IL BUONO IL MATTO IL CATTIVO
 
Titolo Originale: The good,the bad the weird
Genere: Western, commedia, avventura
Regia: Kim Jee-woon
Sceneggiatura: Kim Jee-woon, Min-suk Kim
Cast: Kang-ho Song, Lee Byung-hun, Woo-sung Jung, Je-mun Yun, Seung-su Ryu, Young-chang Song
Colonna Sonora: Mo-gae Lee, Seung-Chul Oh
Produzione: Barunson, CJ Entertainment, Cineclick Asia
Paese d’origine: Corea del Sud - 2008
Durata: 130 minuti
Data di uscita: 18 novembre 2011

 

Manciuria, anni '30. Chang-yi, un killer dandy chiamato Machurian Kid, con un’acconciatura Emo ed un sogghigno ironico perennemente stampato in faccia, viene assoldato per recuperare una mappa in mano a un banchiere giapponese. Intanto, a sua insaputa, l’infallibile cacciatore di taglie Do-won viene incaricato della stessa missione dall’esercito indipendentista coreano. La mappa però, dopo un’esplosiva rapina ad un treno, è finita nelle mani di un ladro, Tae-gu, convinto che essa conduca ai favolosi tesori della dinastia Qing. Comincia una lotta serrata tra i tre, disposti a tutto per recuperare la mappa, tra inseguimenti, sparatorie ed infine l’immancabile duello finale.

Arrivato in Italia con quasi tre anni di ritardo, “Il Buono il Matto il Cattivo” è, fin dal titolo, un gigantesco ed affettuoso omaggio al cinema del nostro Sergio Leone, al genere dello Spaghetti-Western da lui inventato ed al suo film più famoso, “Il Buono il Brutto il Cattivo”. Diretto con energia ed humor da Kim Jee-woon, poliedrico regista coreano in grado di passare in maniera disinvolta dall’horror di “A Tale of two Sisters” alla crime story “Bittersweet Life”, il film appartiene al recente genere Sukiyaki Western, ovvero lo Spaghetti-Western in salsa orientale; grazie a un budget estremamente alto per i canoni asiatici, ammontante a ben 10 milioni di dollari, il film si presenta con una confezione estremamente accurata e lussuosa: sequenze altamente spettacolari e scenografie realizzate nei minimi particolari e con larghezza di mezzi sono i suoi punti di forza, tra corse in treni a vapore, centinaia di comparse e villaggi a metà strada tra Oriente e il Selvaggio West.

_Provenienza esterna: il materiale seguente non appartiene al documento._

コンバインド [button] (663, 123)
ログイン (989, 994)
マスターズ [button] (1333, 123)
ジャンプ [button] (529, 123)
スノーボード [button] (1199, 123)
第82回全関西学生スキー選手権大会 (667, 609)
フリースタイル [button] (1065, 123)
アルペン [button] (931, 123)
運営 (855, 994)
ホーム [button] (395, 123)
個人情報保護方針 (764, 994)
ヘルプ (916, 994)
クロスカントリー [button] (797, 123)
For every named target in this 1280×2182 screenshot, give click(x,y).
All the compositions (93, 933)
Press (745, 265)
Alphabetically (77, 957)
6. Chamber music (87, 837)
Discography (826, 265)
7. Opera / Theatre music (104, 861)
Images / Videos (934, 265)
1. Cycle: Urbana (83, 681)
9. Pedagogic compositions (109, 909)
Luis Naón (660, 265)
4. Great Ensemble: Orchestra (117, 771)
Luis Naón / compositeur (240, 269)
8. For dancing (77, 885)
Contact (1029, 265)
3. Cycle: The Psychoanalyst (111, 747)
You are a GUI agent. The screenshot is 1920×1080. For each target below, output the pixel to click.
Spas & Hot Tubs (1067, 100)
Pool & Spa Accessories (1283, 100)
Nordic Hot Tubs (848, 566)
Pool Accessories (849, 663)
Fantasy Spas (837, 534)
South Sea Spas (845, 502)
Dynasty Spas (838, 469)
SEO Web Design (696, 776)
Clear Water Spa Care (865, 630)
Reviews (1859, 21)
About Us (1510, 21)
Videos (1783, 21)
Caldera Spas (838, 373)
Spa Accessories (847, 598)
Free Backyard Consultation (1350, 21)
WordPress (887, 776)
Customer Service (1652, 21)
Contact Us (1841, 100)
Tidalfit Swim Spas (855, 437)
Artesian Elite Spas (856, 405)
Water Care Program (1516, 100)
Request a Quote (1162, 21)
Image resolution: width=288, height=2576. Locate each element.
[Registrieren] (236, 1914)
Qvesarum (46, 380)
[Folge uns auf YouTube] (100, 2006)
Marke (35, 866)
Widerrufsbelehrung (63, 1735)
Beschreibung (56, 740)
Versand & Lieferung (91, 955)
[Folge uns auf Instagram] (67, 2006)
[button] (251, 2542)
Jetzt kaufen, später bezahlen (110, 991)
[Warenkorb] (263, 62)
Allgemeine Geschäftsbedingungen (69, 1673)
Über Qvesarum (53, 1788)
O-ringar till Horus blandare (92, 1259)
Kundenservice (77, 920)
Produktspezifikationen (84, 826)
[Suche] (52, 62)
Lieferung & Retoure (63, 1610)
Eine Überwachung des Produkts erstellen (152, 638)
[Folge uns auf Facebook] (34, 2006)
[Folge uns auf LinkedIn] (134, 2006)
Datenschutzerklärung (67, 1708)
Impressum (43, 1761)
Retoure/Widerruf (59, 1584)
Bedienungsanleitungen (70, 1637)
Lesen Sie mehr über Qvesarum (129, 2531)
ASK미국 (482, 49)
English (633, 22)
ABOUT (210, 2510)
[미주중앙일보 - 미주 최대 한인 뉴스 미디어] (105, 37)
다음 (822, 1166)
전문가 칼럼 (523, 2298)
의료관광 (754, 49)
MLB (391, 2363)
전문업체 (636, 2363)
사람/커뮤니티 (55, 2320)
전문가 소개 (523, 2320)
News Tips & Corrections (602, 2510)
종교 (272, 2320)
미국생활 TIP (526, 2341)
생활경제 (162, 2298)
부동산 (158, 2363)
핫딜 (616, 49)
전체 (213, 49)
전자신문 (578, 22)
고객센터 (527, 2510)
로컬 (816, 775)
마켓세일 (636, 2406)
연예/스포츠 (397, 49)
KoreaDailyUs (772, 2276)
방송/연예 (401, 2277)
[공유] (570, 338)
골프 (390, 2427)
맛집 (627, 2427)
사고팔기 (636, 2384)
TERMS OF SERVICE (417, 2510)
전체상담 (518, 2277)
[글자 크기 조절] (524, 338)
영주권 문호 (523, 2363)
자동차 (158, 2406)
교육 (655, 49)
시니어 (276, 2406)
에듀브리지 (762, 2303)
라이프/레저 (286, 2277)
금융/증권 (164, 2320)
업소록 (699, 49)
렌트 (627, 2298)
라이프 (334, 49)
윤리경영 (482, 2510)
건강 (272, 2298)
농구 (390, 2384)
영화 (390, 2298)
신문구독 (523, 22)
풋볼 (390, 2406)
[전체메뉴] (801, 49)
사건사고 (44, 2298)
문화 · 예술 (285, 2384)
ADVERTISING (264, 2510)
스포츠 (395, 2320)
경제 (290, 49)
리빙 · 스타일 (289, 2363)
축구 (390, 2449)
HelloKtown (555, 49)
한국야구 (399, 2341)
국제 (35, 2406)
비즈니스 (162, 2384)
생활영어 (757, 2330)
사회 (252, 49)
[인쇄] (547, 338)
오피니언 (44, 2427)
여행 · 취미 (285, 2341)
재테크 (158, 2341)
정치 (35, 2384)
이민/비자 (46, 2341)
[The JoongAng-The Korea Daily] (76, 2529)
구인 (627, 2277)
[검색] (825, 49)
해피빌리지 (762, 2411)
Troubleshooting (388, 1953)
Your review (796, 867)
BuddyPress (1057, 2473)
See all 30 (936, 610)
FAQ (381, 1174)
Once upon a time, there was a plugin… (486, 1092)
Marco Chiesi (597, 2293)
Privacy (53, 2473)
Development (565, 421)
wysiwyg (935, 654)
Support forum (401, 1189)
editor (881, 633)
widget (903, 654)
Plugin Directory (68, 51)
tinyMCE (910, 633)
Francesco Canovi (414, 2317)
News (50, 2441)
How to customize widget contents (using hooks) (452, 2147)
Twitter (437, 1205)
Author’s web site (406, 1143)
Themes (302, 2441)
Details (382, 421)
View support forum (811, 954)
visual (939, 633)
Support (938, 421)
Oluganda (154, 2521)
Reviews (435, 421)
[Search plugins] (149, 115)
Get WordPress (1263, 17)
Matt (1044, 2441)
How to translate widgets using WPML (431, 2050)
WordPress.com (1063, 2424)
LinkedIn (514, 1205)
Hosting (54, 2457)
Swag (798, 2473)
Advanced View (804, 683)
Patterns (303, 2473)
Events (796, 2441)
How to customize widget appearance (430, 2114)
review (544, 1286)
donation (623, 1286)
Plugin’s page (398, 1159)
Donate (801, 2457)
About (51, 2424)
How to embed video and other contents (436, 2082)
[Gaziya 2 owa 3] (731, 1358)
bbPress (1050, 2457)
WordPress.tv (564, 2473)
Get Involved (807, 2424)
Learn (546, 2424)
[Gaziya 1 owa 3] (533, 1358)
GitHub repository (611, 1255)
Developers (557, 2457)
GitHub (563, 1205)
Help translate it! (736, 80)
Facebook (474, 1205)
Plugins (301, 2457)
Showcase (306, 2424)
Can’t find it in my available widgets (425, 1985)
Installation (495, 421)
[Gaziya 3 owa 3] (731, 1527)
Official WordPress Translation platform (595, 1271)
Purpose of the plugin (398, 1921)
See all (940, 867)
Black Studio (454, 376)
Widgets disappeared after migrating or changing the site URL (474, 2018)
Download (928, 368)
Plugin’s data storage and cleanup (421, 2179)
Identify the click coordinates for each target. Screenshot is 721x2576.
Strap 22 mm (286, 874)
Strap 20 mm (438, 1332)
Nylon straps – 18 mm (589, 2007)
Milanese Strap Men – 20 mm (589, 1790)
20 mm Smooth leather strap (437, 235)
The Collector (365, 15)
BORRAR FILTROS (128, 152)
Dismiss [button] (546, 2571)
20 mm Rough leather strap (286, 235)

La pellicola è infatti un melting pot di più generi, sia narrativi che visivi, con il Western che si fonde non solo con i Wuxiapian (storie di cappa e spada, di banditi e Samurai), ma anche con la commedia demenziale e la Crime Story anni ’30, mentre l’ambientazione mescola sia elementi della frontiera americana con quelli tipicamente orientali, sia il moderno con l’antico, tra cavalli e motociclette, banditi e cacciatori di taglie, pistole e spade, villaggi asiatici e locomotive.

“Il Buono il Matto il Cattivo” è dunque un folle e spigliato caleidoscopio di immagini, frutto di un esercizio stilistico ben riuscito da parte del regista, molto abile nelle sequenze d’azione e nel costruire un impianto narrativo lineare e serrato, improntato su un timbro prettamente demenziale. Quest’ultimo è costituito non solo dall’ambientazione atemporale, ma anche dalle numerose gags (in linea di massima, divertenti anche per i canoni occidentali) e dalla caratterizzazione allegramente estrema di tutti i personaggi, tesi all’eccesso ed all’esagerazione: ed ecco che il cattivo del titolo è più cattivo che non si può, abile e sicuro di sé a livelli inumani e compiaciuto di ciò; il matto è invece un pasticcione dotato di imprevedibili capacità, mentre il buono è l’eroe silenzioso ed infallibile. La caratterizzazione irreale dei personaggi, tutti dotati di una sicurezza e di un atteggiamento spavaldo e cool che risultano eccessivi e ridicoli ai nostri occhi, è forse l’unica nota stonata del film, ma comunque facilmente assimilabile se la si riconosce per quello che è, ovvero, un elemento caratteristico del cinema asiatico d’intrattenimento.